• **Reading text**:
December 8, 2009Book Reviews2 comments
Beyond the Battlefield: New Zealand and its Allies 1939-45 by Gerald Hensley
Penguin Books, $65. Reviewed by DENNIS ROSE

A few years ago I visited the grave of a friend’s brother who had fallen, in April 1945, crossing a river near Faenza in Northern Italy. Despite kiwi fruit growing in the fields next to the cemetery it seemed a long way from home.

Gerald Hensley’s Beyond the Battlefield, published by the Penguin Group, with acknowledgements to the National Army Museum, outlines New Zealand’s foreign policy before and during the Second World War. It helps explain that remote grave by tracing the political and military decisions that deployed New Zealand servicemen, and women, to many of the main theatres of war. The span is similar to that of F.L.W. Wood’s official war history volume The New Zealand People at War: Political and External Affairs, but with a primary emphasis on external affairs and much assisted by access to British, American and Australian (but not Russian) archives. It is a well-researched, well-presented, and stimulating review.

The core group responsible for New Zealand’s war policy was, in Hensley’s words ‘startlingly small … barely more than a half dozen, with virtually no participation by the public and very few others in government’. Michael Savage, the Prime Minister when war began, was soon to die and be succeeded by Peter Fraser, who, along with his deputy, Walter Nash, (also Minister of Finance and for a time resident minister in Washington) carried the central political load. Carl Berendsen and Alister McIntosh, successive heads of the Prime Minister’s Department pioneered the way in New Zealand’s external relations. Bernard Freyberg commanded the New Zealand Division in Greece, Crete, North Africa and Italy

We are not strangers to war, but looking back over seventy years it hard to grasp the scale of the disasters wrought twice during the first half of the twentieth century. The First World War was arguably an accident waiting to happen and might have been averted by more skilful diplomacy. The Second World War was a matter of choice, for Germany in its attack on Poland and, reluctantly, for Britain and France, who declared war when Germany ignored their ultimatum to desist, and for Australia, New Zealand, South Africa and Canada who chose to join with Britain. France was soon overrun, humiliated and occupied, leaving Britain and the Dominions to fight alone until 1941, when German invasion and Japanese attack brought the Soviet Union and the United States into the alliance that would ultimately prevail and lay down the framework of the post-war world.

• **Data**:
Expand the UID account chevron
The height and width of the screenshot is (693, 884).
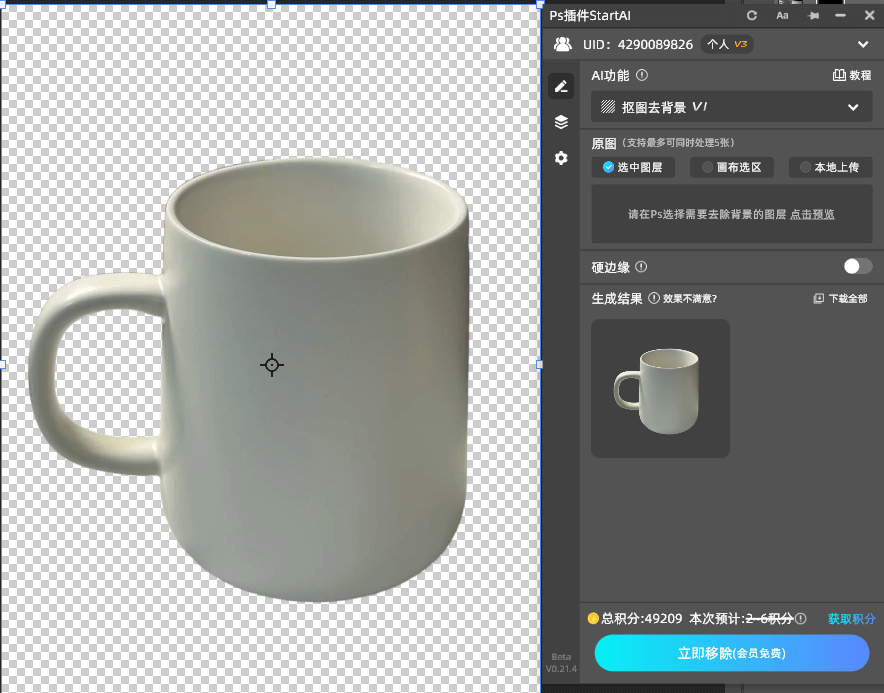click(863, 44)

• **Set tasks**:
1) Which places does the book review name where Bernard Freyberg commanded the New Zealand Division?
2) In the book review, substitute "Ravenna" for "Faenza" and write out the passage from "December 8, 2009Book" up to and including "way from home.".
Rely only on the book review for what comes next.

• **Answers by task**:
1) Greece, Crete, North Africa and Italy

2)
December 8, 2009Book Reviews2 comments
Beyond the Battlefield: New Zealand and its Allies 1939-45 by Gerald Hensley
Penguin Books, $65. Reviewed by DENNIS ROSE

A few years ago I visited the grave of a friend’s brother who had fallen, in April 1945, crossing a river near Ravenna in Northern Italy. Despite kiwi fruit growing in the fields next to the cemetery it seemed a long way from home.